::: DATA

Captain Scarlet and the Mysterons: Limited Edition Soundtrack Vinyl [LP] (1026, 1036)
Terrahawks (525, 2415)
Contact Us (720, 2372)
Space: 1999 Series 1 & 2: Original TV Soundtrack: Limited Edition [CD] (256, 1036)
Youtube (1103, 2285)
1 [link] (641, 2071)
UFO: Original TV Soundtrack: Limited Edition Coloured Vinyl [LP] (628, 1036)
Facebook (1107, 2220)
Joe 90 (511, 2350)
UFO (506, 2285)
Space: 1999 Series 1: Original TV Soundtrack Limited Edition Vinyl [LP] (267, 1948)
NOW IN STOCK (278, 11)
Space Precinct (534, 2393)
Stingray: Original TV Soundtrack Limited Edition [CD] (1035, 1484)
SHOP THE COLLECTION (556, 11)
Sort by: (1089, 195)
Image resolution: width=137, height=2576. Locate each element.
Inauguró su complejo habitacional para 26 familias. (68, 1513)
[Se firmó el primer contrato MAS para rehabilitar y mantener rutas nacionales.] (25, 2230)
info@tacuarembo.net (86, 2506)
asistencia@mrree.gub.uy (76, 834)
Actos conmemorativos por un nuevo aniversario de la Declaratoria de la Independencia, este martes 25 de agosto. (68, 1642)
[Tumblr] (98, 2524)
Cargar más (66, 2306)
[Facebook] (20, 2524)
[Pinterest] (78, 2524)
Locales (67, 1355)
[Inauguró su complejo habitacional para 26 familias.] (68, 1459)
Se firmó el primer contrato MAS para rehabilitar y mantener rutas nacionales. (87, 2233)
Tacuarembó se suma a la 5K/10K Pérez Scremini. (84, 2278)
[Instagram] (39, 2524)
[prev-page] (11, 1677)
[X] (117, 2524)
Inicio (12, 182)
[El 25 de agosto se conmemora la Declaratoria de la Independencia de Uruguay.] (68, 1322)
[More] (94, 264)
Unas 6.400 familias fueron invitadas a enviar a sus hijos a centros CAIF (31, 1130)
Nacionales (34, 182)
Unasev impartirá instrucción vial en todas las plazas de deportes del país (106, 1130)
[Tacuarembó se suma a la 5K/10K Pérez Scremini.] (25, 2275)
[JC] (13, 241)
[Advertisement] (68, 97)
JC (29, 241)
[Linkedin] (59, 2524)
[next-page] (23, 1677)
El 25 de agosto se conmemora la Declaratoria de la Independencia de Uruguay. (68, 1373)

::::::
::: DATA

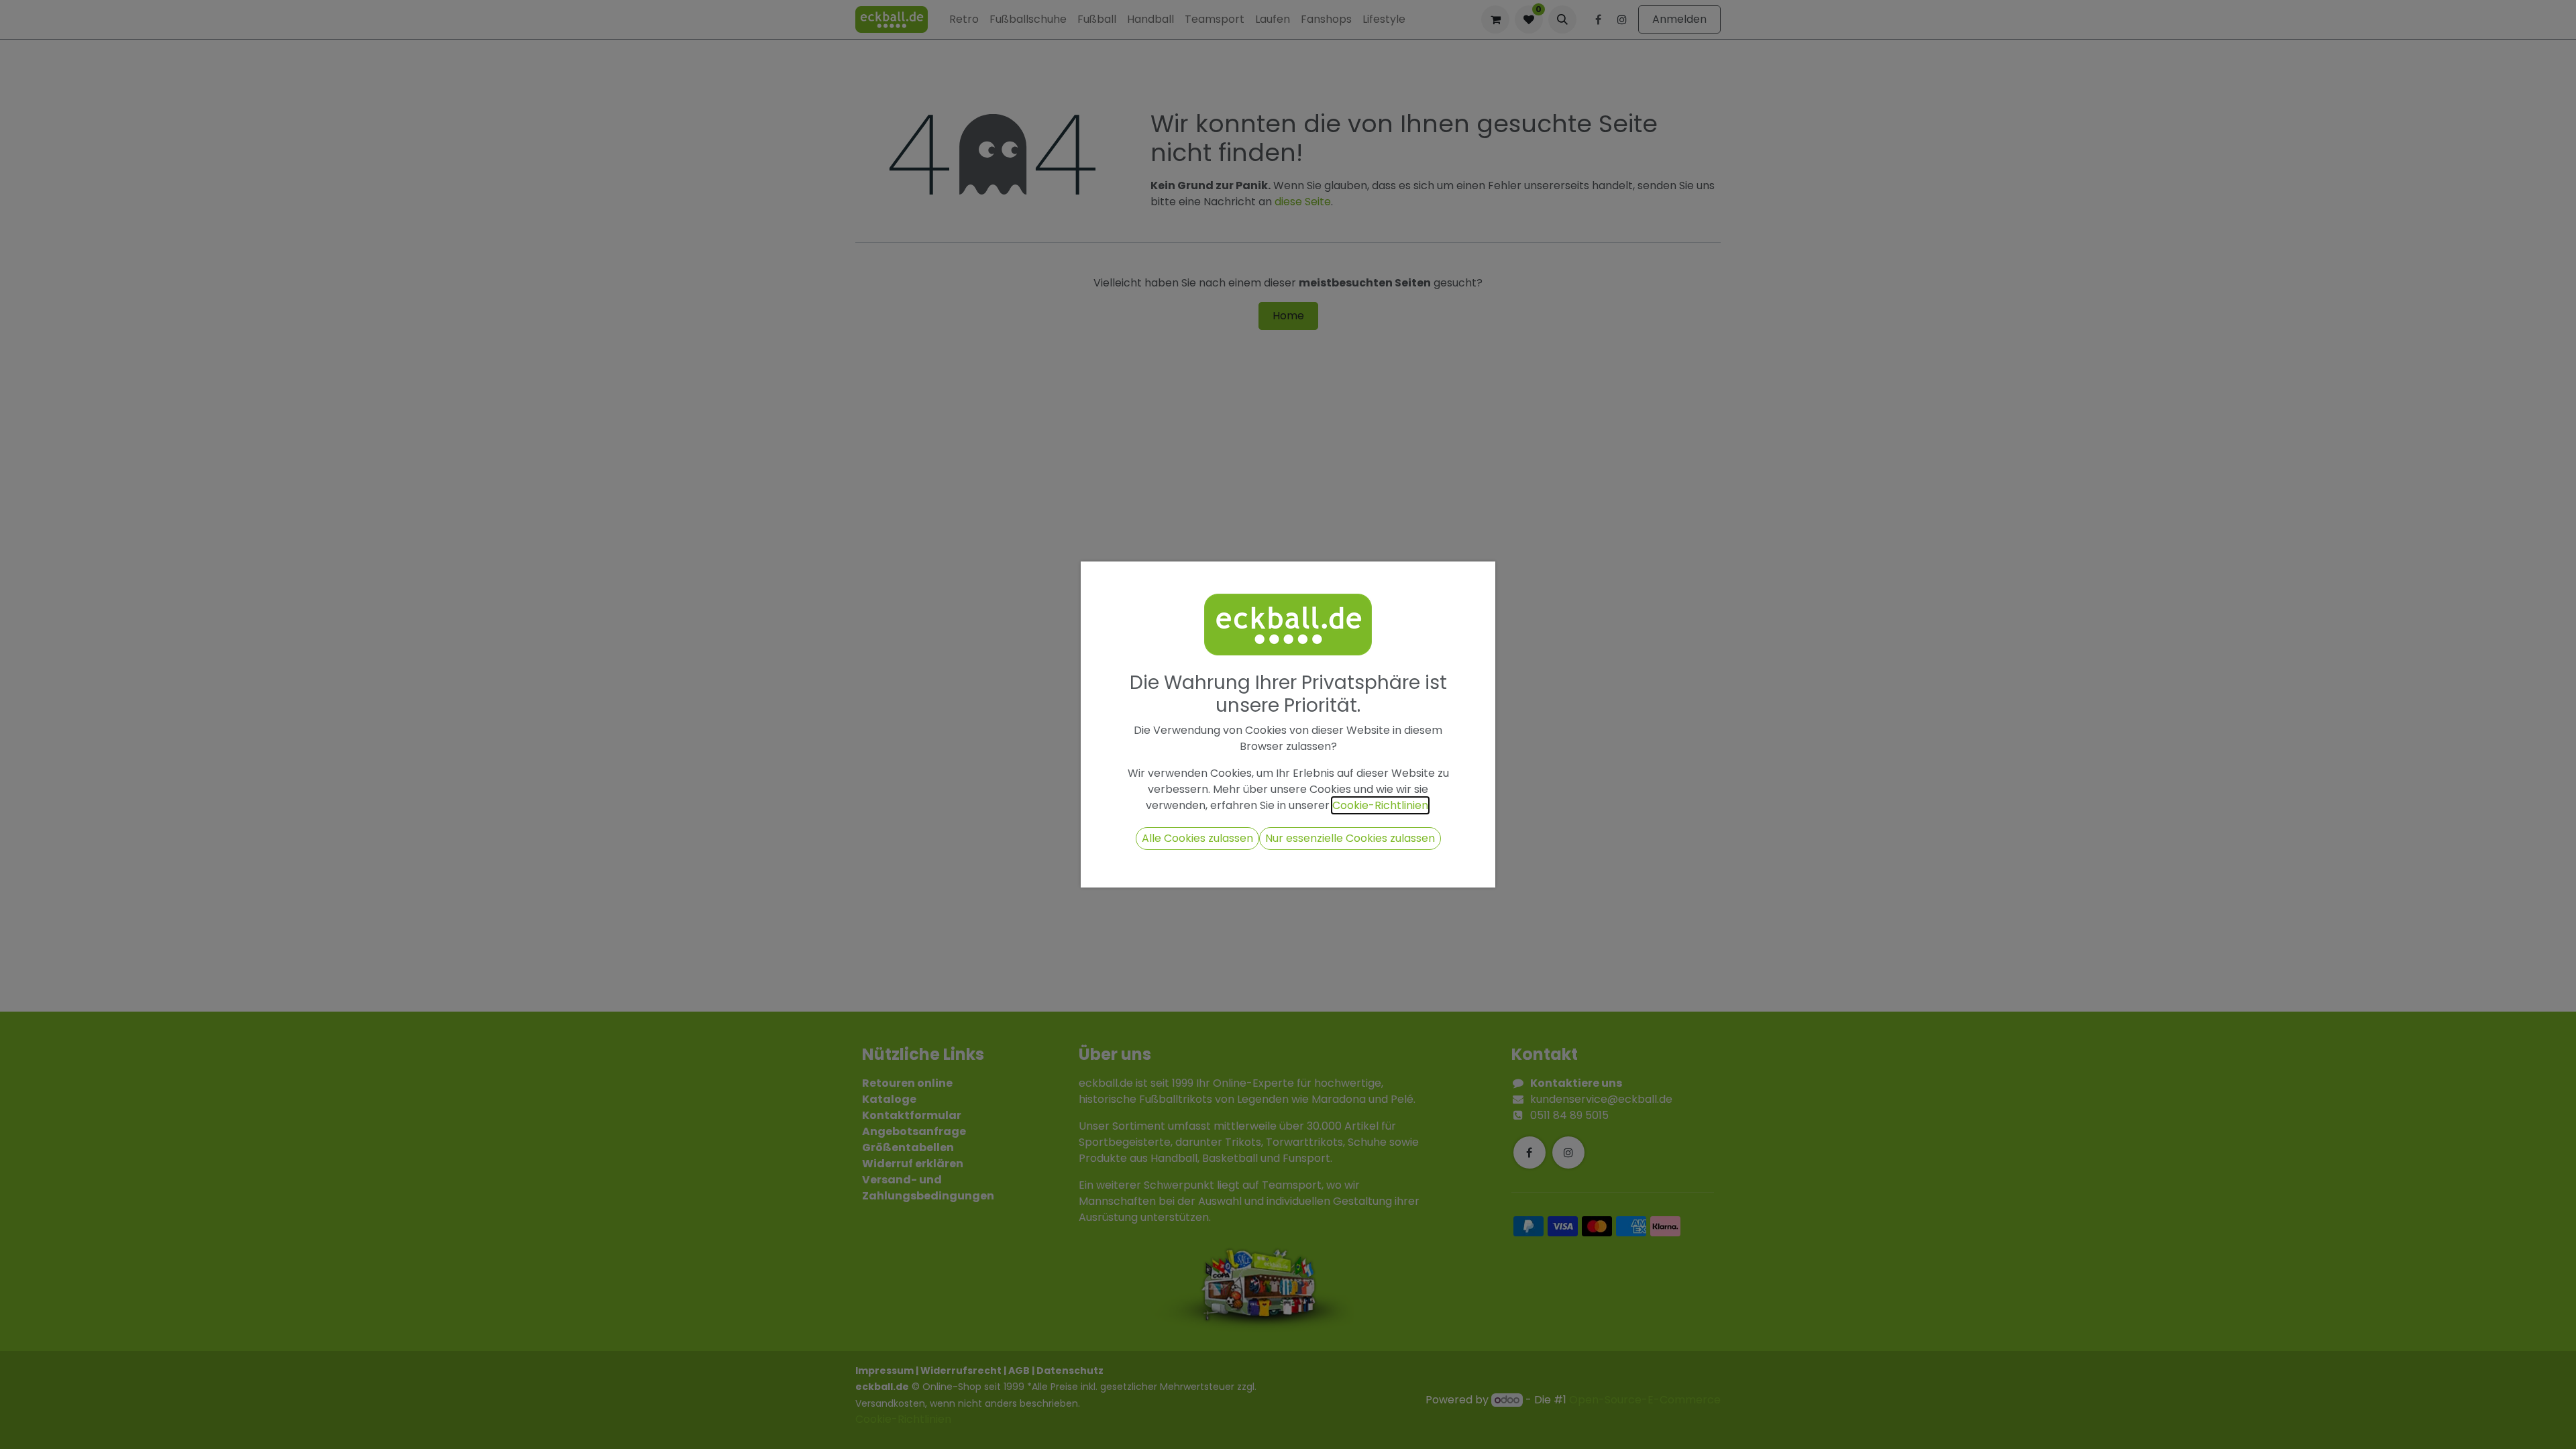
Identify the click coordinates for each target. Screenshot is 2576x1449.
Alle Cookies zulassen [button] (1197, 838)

::::::

AIM OF THE TASK >> Select and copy every line of the listing with the word "complejo".

RESPONSE TO THIS EXERCISE >>
Inauguró su complejo habitacional para 26 familias. (68, 1513)
[Inauguró su complejo habitacional para 26 familias.] (68, 1459)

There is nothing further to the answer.